Their menu has remained focused on onigiri for 60 years. The counter at the restaurant has been used since the shop’s establishment.
The menu has pictures and English explanations. International guests can easily understand the menu and order what they want to try. The owners made both the menu and the website entirely by themselves.
Onigiri Set (2-Piece): 690 yen and up, including tax
Onigiri Set (3-Piece): 930 yen and up including tax
*2 Takuan: a type of pickled vegetable consisting of daikon radish thoroughly pickled in salt and rice-bran.
There are 20 types of ingredients available for onigiri, but the ingredient the owner recommends to people visiting the shop for the first time is ami. Ami are small shrimp pickled in salt and soy sauce that pair well with the onigiri’s slightly sweet rice from Niigata and the unsalted laver from Chiba.
The first bite is unforgettably delicious, with the texture of the crispy seaweed wrapping around the soft rice, and the sweetness of the rice, followed by the salty flavor and texture of the tiny shrimp.
Ami Onigiri: 280 yen including tax per piece
The ingredient our writer recommends is the kombu kelp. This onigiri contains several pieces of thick kombu kelp, giving it a soft texture that makes it a typical Japanese flavor.
Kombu Onigiri: 280 yen including tax per piece
The onigiri at Onigiri Asakusa Yadoroku is made with one side of the laver unfolded and sitting up. Yosuke does this because it looks unique and adds a special flair.
Yosuka also told us, “The origin of onigiri dates back to the Yayoi period of Japan (300 BCE - 300 CE). It can be considered one of Japan’s oldest foods.”
In general, there are no restrictions for the shape and making of onigiri. Due to this, Onigiri Asakusa Yadoroku serves rice balls arranged in different ways to their customers.
Umeboshi (pickled plum) is a very well-known ingredient for onigiri in Japan. However, Yosuke says that he is reluctant to recommend it to international customers.
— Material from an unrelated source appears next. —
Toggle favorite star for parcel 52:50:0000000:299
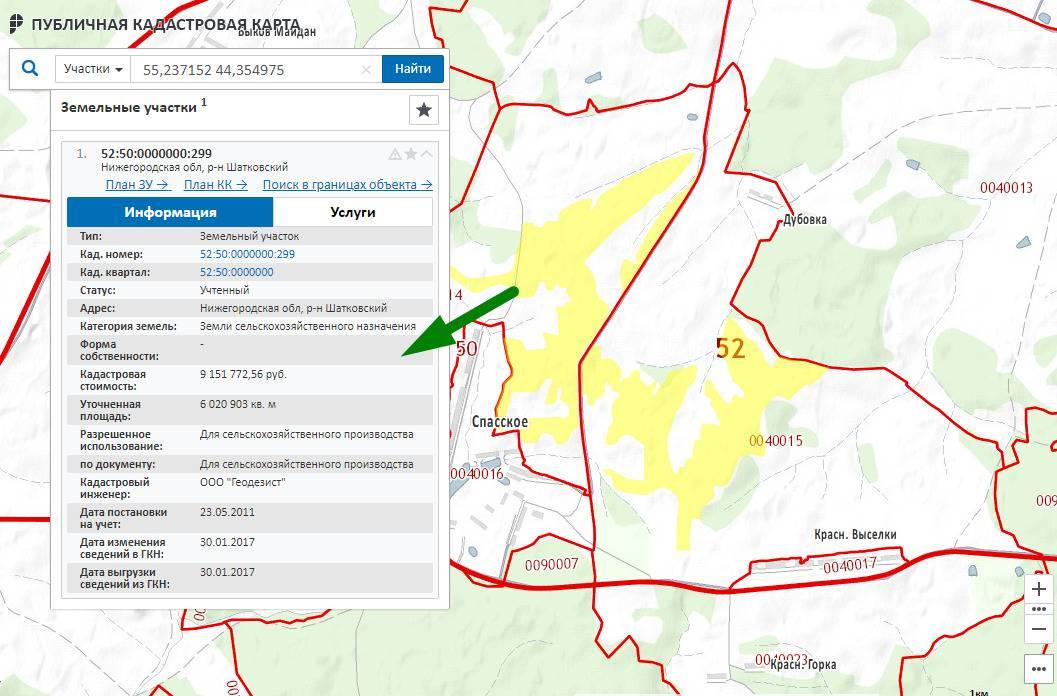Viewport: 1057px width, 696px height. (411, 154)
The pickled plum is very sour to people who aren't used to it, and many customers hesitate to try it.
Yosuke added, “Umeboshi isn’t the most common flavor of onigiri! It just often appears as an ingredient in comics because it's easy to draw” Our writer laughed at his words.
What draws people to Onigiri Asakusa Yadoroku is not only their delicious onigiri but personal interactions. The shop is small and there aren’t many seats. As a result, the person working behind the counter is able to attend to all of the customers. The employees take not only orders but also communicate with customers.
Yosuke has always watched over this shop since he was young. He is also emotionally attached to the shop, and always thought about returning to make onigiri after doing other jobs.
Although Yosuke continues to pursue music while working at the shop, he is passionate about the restaurant and travels around the world to spread onigiri culture. He himself laughs as he calls himself the third-generation “yadoroku,” but he is actually a very earnest, musically-talented shop owner.
Onigiri is a common sight at the convenience store in Japan. However, venture slightly behind the bustling tourist area of Asakusa and you’ll be able to eat homemade onigiri, drink tea, and have fun conversations with locals.
The onigiri at this shop is filled with natural, delicious flavor from the delicious ingredients. Yosuke is funny and passionate and will chat and communicate with customers in Japanese, English, and through body language.
Eat onigiri as you experience the friendliness of Tokyo's traditional downtown area!